Our case supports the efficacy of L-carnitine and vitamin B complex in AsIH. It could be argued that the improvement in transaminases in our case, which occurred within 3–4 weeks of stopping PEG-L-aspariginase, may be because of discontinuation of chemotherapy alone and not a direct effect of L-carnitine and vitamin B complex therapy. However, treatment with L-carnitine and vitamin B complex was warranted in light of significant liver injury. A similar post-treatment pattern of delayed decline in transaminase levels after up to 21 days of being on L-carnitine and vitamin B complex has been previously reported in the literature. We further reinforce the fact that such patients may be able to receive additional doses of asparaginase after recovery of hepatic function, as was seen in another similar case of PEG-L-asparaginase-induced acute hepatic injury.[11] Regardless, there are no existing prospective randomized controlled trials evaluating the use of L-carnitine and vitamin B complex in hepatotoxicity due to asparaginase. Although a pre-existing L-carnitine or vitamin B deficiency may increase the risk of L-asparaginase-induced hepatotoxicity, there is insufficient evidence to support prophylactic use of either L-carnitine or vitamin B.[8]

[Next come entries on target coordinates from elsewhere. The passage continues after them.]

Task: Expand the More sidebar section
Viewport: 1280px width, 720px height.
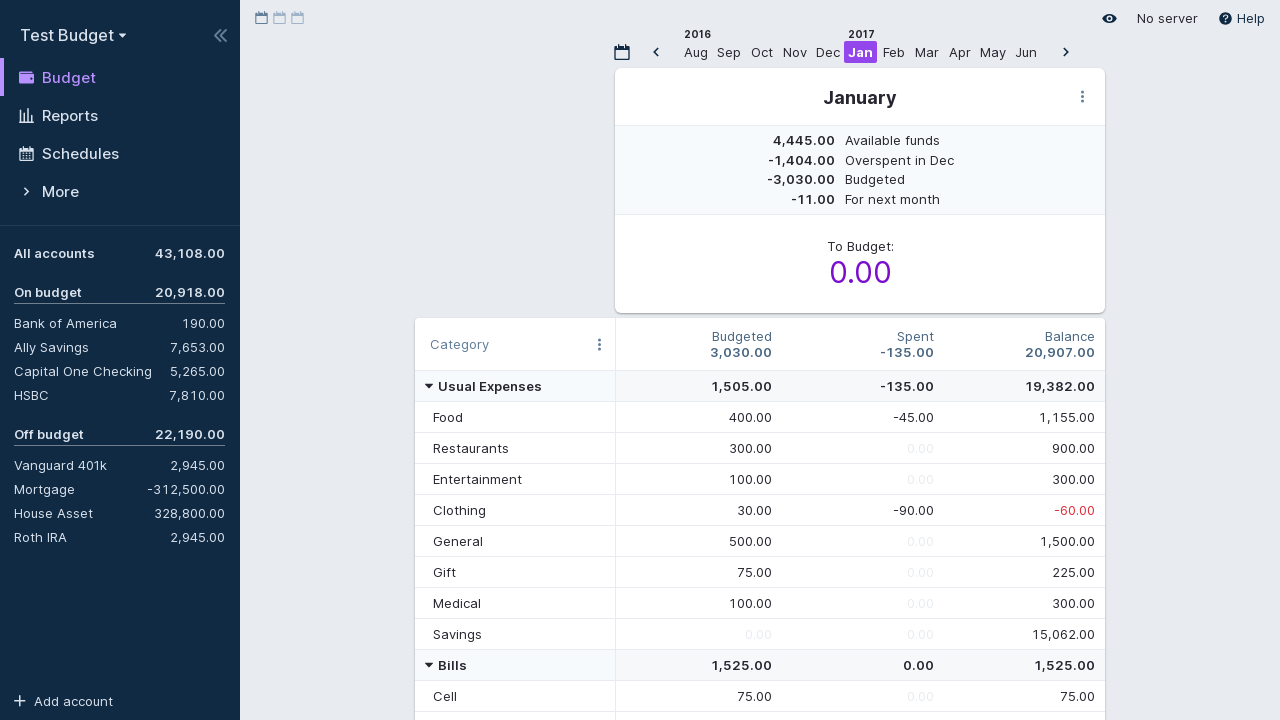Action: click(x=60, y=192)
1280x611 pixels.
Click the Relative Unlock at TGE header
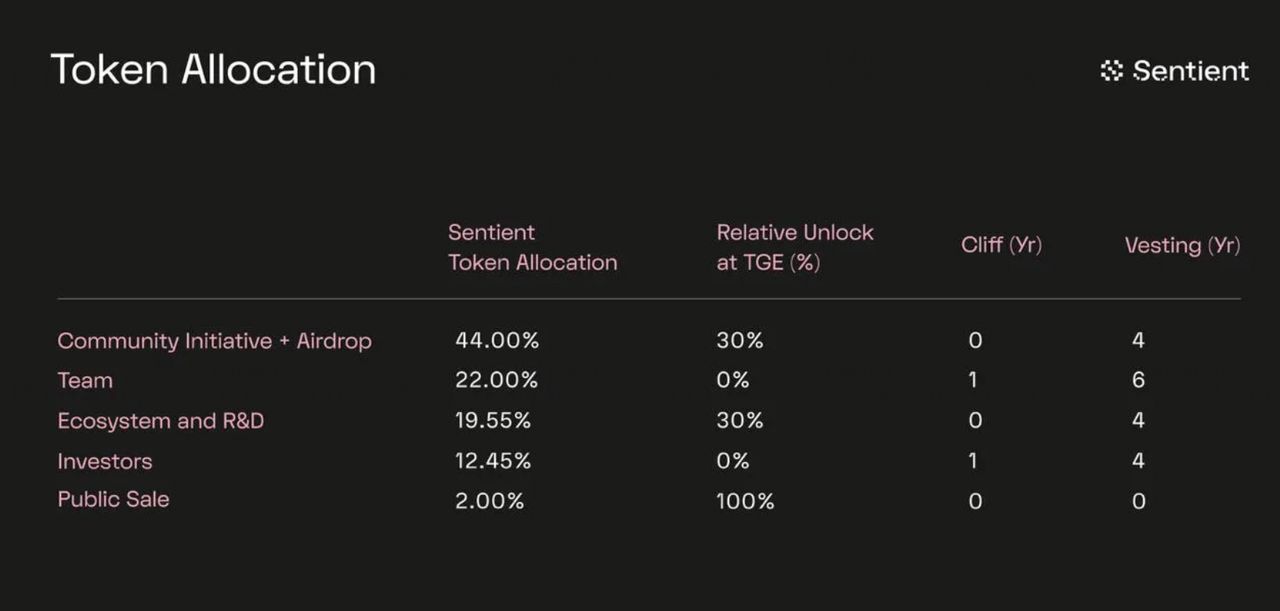795,247
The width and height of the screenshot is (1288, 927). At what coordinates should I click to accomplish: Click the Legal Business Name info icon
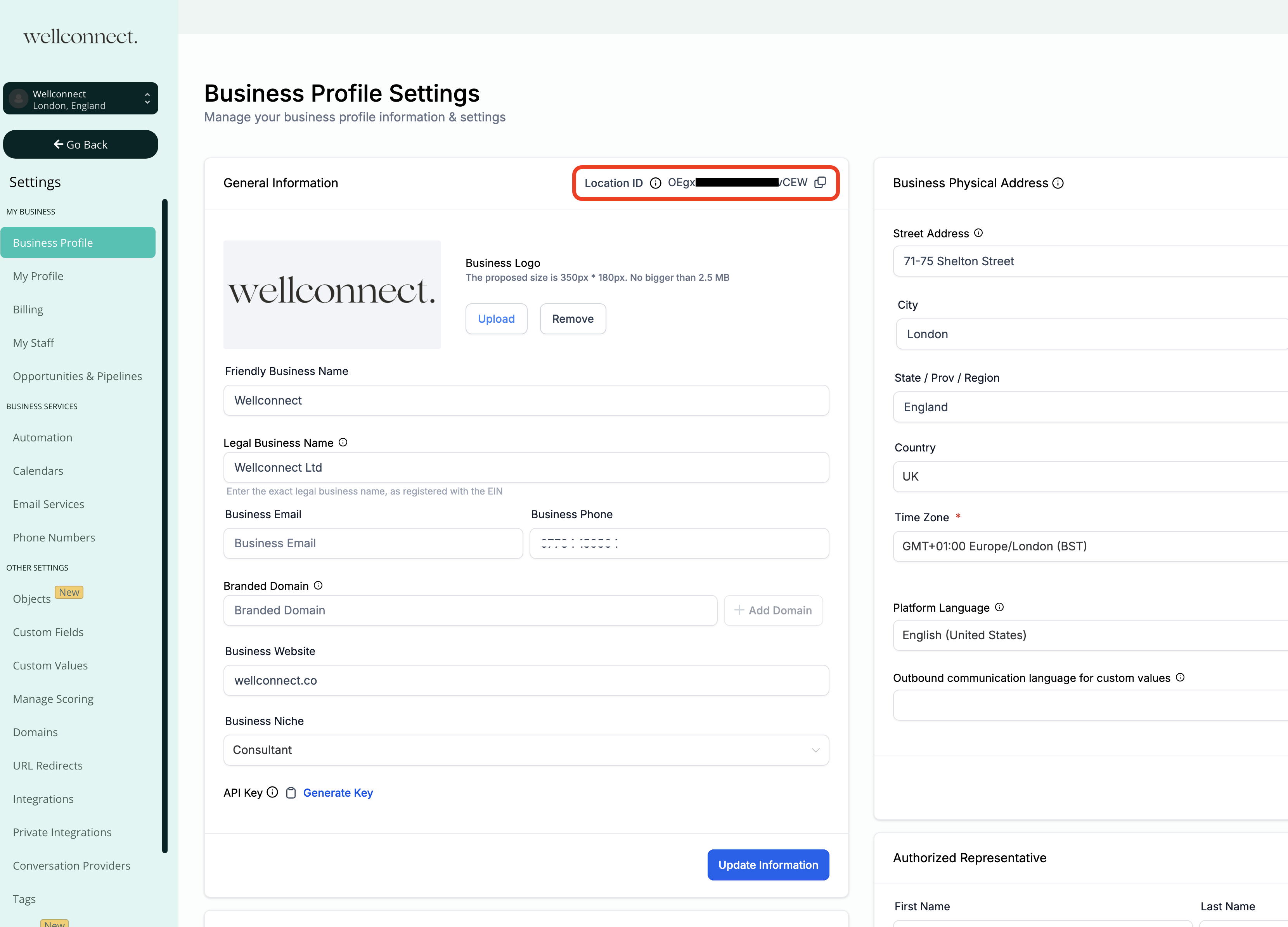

We recommend the use of L-carnitine (50 mg/kg loading dose, followed by 50 mg/kg/d divided into 6 doses) along with vitamin B complex in suspected cases of L-asparaginase-induced hepatic injury until the transaminases return to baseline values. It may be possible to carefully reintroduce asparaginase if needed to for rescue therapy.

DISCLOSURES

Author contributions: S. Arora, J. Klair, and T. Tanaka wrote and edited the manuscript. AM Bellizzi reviewed the histological images. T. Tanaka is the article guarantor.

Financial disclosure: None to report.

Previous presentation: This case report was presented as a poster at the 2018 ACG Annual Meeting; October 5–10, 2018; Philadelphia, PA.

Informed consent was obtained for this case report.